A condom might be your solution but it doesn't say much about their relationship does it if there is not complete honesty and transparency.

CustardoPaidforIDSsYFronts · 02/01/2014 14:15

a guy comes on and asks for advice

he wasn't shitty in any way - and he was jumped on

in a committed relationship, having looked up and done his research - comes to get more advice from a parenting forum.

this is more shits given right here than most I have ever come across.

I think the majority on this thread have been unnecessarily rude

and that's coming from me!! ffs

Offred · 02/01/2014 14:16

He was pretty disrespectful about his gf custardo.

CustardoPaidforIDSsYFronts · 02/01/2014 14:19

you're reading it differently than me - because I can't see him being disrespectful about her anywhere unless I missed a post?

Offred · 02/01/2014 14:22

Perhaps you are. My reading of it is that he thinks he knows better about her contraception and is annoyed he can't make her agree.

JoinYourPlayfellows · 02/01/2014 14:24

"Told him she doesn't want them used"- on what planet is that OK? By either sex?

I know, it's fucking weird Confused

But the reality is that whenever threads like this come up on MN at least one woman comes on to say how she wouldn't stand for her partner starting to wearing condoms.

FetaCheeny · 02/01/2014 14:27

I didnt think he had been disrespectful either and I read all his posts, think he only managed four before he ran for cover

dozeydoris · 02/01/2014 14:28

He was pretty disrespectful about his gf custardo

Not how it read to me.

More disrespectful of the gf to brush off his concerns (completely justified imo).

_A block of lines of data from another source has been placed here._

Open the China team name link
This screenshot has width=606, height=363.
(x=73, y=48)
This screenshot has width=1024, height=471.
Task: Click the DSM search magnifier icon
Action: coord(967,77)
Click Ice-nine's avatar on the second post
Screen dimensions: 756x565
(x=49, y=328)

I'm with Jaffacake. The OP has to 'man up' and have the conversation as he said 'what should be a discussion turns into an argument', and get this sorted out.

CustardoPaidforIDSsYFronts · 02/01/2014 14:30

my reading of it is that he concerned and wants to be responsible and check his facts by asking advice

and he hasn't mentioned his partners attitude to condoms

Offred · 02/01/2014 14:32

She doesn't agree that she isn't taking it properly because she is following advice from her GP. It is perfectly reasonable for her to believe her doctor's advice trumps her new boyfriend's on this issue.

Not agreeing is not the same as dismissing. In reality what she chooses to use for contraception is not up to him.

The only thing the op can reasonably do is use a condom in this situation as his gf is happy with her choices.

CustardoPaidforIDSsYFronts · 02/01/2014 14:38

I just read it differently

dozeydoris · 02/01/2014 14:40

Yeah, but would a GP encourage erratic pill taking? Seems unlikely, more like the GP said that there is a 12 hour window when she can take the pill and be safe , but not that that is the rule for daily use.

FetaCheeny · 02/01/2014 14:44

There's no way the GP encouraged erratic pill taking. he had every right to be concerned.

Lweji · 02/01/2014 14:47

From the leaflet

"If you forget to take one or more tablets
If you are less than 12 hours late
Take the tablet as soon as you remember, and take the next one at the usual time. The contraceptive action of Cerelle is maintained."

The gf use of the pill is fine, if she always takes a pill between 7am and 7pm.
Storm, tea cup.

In the OP's place I'd always use a condom if I really didn't want babies.

Timetoask · 02/01/2014 14:47

Maybe I have very thick skin but I didn't see anything offensive in his question. He just wants to clarify his concerns with women, he cannot go and ask his friends, his mum, his sister, he cannot go to his girlfriends GP to ask them, so he comes to a forum like this to ask for help. What is wrong with that?

The truth is that some people here take offence for everything and anything. Liven up a bit!